# Targeting issue



## Matt Vandart (Nov 28, 2012)

I am having a weird targeting issue with one of my dobes.
On a sleeve she is going for the upper arm, she targets straight for a central target then hits the upper arm. Obviously this pisses off my decoy as it is only a half sleeve :-\" and I think he's gonna ditch us......#-o
She doesn't seem to have an issue with the equipment as I can kick it round and play tug with her with it and it's all cool, same with the decoy (obviously I don't kick him around the field, when the decoy plays tug and shit)
This is the same dobe that when she wins the sleeve under pressure she spits it out and goes back at the decoy.
She has had minimal suit work and I was careful to train targeting from an early age. She targets a wedge just fine.
If I put the sleeve on she hits it well and central.
What is going on?
Any suggestions?
She is not very advanced in any bitework as yet so I would like to sort this sooner rather than later.


----------



## Christopher Smith (Jun 20, 2008)

• • •

#### Given problem a:
Copy out the stretch of the records from their first line through the line containing "Click the collapse", keeping every character the same.
The text and the records are independent of each other.

• • •

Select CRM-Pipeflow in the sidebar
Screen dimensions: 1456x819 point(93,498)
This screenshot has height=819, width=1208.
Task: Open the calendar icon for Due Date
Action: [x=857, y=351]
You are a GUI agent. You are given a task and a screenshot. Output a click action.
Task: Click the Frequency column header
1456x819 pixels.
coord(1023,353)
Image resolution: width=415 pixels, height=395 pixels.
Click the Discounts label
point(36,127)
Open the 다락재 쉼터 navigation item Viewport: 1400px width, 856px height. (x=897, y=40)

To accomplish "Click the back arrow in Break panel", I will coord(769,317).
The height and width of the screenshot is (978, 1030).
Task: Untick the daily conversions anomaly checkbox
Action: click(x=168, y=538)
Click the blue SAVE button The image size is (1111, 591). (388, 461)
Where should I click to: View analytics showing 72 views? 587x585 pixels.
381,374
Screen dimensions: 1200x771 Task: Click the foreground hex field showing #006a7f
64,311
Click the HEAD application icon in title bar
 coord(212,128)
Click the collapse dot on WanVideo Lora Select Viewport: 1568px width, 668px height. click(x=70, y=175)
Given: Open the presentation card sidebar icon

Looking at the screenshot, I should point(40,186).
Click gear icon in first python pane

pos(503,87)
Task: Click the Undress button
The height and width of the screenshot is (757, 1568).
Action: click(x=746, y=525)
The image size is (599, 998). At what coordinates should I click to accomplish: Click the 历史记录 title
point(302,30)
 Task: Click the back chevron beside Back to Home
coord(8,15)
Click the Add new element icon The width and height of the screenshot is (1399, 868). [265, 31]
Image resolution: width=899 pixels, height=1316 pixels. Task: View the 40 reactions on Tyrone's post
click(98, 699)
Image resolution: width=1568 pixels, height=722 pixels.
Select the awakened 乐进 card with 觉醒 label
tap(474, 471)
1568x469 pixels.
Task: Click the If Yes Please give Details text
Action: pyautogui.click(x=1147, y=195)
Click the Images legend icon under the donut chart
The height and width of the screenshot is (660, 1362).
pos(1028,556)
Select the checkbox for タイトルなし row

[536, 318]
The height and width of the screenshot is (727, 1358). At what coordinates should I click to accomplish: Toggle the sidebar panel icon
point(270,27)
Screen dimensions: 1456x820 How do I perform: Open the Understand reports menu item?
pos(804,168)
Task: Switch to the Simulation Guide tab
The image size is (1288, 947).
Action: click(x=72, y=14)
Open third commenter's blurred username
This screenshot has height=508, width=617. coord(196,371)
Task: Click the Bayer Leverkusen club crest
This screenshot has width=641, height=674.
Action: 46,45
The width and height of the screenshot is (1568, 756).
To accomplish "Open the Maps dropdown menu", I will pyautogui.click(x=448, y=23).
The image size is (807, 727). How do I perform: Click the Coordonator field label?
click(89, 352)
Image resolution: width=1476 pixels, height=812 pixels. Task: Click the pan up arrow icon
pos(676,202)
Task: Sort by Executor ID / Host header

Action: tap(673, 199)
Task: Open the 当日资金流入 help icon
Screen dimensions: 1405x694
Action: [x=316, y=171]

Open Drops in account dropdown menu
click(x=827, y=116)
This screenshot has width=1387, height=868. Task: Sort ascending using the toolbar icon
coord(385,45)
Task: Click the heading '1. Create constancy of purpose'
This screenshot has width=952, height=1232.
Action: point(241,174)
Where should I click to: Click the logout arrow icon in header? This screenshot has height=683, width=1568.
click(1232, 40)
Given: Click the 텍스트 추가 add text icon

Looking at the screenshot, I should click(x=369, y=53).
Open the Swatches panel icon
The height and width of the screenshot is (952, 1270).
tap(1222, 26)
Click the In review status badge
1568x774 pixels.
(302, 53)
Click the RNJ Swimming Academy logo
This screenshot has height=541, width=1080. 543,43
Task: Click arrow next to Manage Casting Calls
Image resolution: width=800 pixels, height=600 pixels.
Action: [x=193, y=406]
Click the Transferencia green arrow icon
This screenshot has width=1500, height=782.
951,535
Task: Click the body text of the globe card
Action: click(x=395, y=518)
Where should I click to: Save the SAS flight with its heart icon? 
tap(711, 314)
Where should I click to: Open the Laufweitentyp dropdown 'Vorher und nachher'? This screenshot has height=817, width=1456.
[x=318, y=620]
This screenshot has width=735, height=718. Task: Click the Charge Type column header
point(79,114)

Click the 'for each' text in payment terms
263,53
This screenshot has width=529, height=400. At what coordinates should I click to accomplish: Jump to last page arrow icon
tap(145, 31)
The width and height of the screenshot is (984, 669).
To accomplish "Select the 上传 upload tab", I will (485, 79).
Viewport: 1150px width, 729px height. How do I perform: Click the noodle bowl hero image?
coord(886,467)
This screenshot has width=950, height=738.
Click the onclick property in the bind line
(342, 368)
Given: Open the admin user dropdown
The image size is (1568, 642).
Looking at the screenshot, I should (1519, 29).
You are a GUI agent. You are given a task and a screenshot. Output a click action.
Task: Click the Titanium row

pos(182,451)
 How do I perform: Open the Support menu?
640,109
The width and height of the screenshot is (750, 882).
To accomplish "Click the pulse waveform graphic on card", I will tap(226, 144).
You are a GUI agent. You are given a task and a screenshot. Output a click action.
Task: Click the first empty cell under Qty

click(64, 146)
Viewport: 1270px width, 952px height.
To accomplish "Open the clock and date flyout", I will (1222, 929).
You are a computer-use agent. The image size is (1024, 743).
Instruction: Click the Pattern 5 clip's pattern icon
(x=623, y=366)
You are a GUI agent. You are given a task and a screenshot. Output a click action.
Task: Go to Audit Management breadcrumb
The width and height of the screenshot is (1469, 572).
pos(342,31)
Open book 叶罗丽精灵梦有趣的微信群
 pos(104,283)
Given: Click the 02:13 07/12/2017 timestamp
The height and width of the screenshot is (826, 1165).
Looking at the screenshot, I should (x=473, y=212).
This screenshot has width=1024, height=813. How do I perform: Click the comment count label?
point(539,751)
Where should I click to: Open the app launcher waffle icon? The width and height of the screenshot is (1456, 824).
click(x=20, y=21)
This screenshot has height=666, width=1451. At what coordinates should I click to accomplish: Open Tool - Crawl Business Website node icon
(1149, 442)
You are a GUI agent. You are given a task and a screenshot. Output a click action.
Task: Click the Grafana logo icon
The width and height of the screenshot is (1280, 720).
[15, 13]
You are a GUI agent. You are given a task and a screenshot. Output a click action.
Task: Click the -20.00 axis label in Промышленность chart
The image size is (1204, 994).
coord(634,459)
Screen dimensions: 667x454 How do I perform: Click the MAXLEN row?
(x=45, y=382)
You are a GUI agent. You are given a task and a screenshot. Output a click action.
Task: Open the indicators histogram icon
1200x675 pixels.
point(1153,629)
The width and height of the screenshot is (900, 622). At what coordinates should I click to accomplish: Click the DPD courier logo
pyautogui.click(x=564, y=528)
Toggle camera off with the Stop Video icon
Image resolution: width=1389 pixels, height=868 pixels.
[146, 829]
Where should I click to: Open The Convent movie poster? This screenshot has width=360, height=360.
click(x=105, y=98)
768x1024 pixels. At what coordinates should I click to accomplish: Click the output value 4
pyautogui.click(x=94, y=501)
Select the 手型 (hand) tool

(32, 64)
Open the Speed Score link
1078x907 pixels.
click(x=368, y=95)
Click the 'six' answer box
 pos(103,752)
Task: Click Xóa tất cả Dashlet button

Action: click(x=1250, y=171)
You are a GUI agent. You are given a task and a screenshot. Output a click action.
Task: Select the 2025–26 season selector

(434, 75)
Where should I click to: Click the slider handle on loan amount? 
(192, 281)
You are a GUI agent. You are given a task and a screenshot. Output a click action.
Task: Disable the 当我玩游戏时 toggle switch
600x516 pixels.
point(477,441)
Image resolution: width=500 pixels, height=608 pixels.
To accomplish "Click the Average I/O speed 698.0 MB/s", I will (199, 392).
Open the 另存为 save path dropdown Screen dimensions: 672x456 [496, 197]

• • •

#### Given problem b:
Rewrite the stretch of the targeting issue post from "On a sleeve" through "well and central.", replacing "sleeve" with "bite pillow".

#### Written response a:
Select CRM-Pipeflow in the sidebar
Screen dimensions: 1456x819 point(93,498)
This screenshot has height=819, width=1208.
Task: Open the calendar icon for Due Date
Action: [x=857, y=351]
You are a GUI agent. You are given a task and a screenshot. Output a click action.
Task: Click the Frequency column header
1456x819 pixels.
coord(1023,353)
Image resolution: width=415 pixels, height=395 pixels.
Click the Discounts label
point(36,127)
Open the 다락재 쉼터 navigation item Viewport: 1400px width, 856px height. (x=897, y=40)

To accomplish "Click the back arrow in Break panel", I will coord(769,317).
The height and width of the screenshot is (978, 1030).
Task: Untick the daily conversions anomaly checkbox
Action: click(x=168, y=538)
Click the blue SAVE button The image size is (1111, 591). (388, 461)
Where should I click to: View analytics showing 72 views? 587x585 pixels.
381,374
Screen dimensions: 1200x771 Task: Click the foreground hex field showing #006a7f
64,311
Click the HEAD application icon in title bar
 coord(212,128)
Click the collapse dot on WanVideo Lora Select Viewport: 1568px width, 668px height. click(x=70, y=175)

#### Written response b:
On a bite pillow she is going for the upper arm, she targets straight for a central target then hits the upper arm. Obviously this pisses off my decoy as it is only a half bite pillow :-\" and I think he's gonna ditch us......#-o
She doesn't seem to have an issue with the equipment as I can kick it round and play tug with her with it and it's all cool, same with the decoy (obviously I don't kick him around the field, when the decoy plays tug and shit)
This is the same dobe that when she wins the bite pillow under pressure she spits it out and goes back at the decoy.
She has had minimal suit work and I was careful to train targeting from an early age. She targets a wedge just fine.
If I put the bite pillow on she hits it well and central.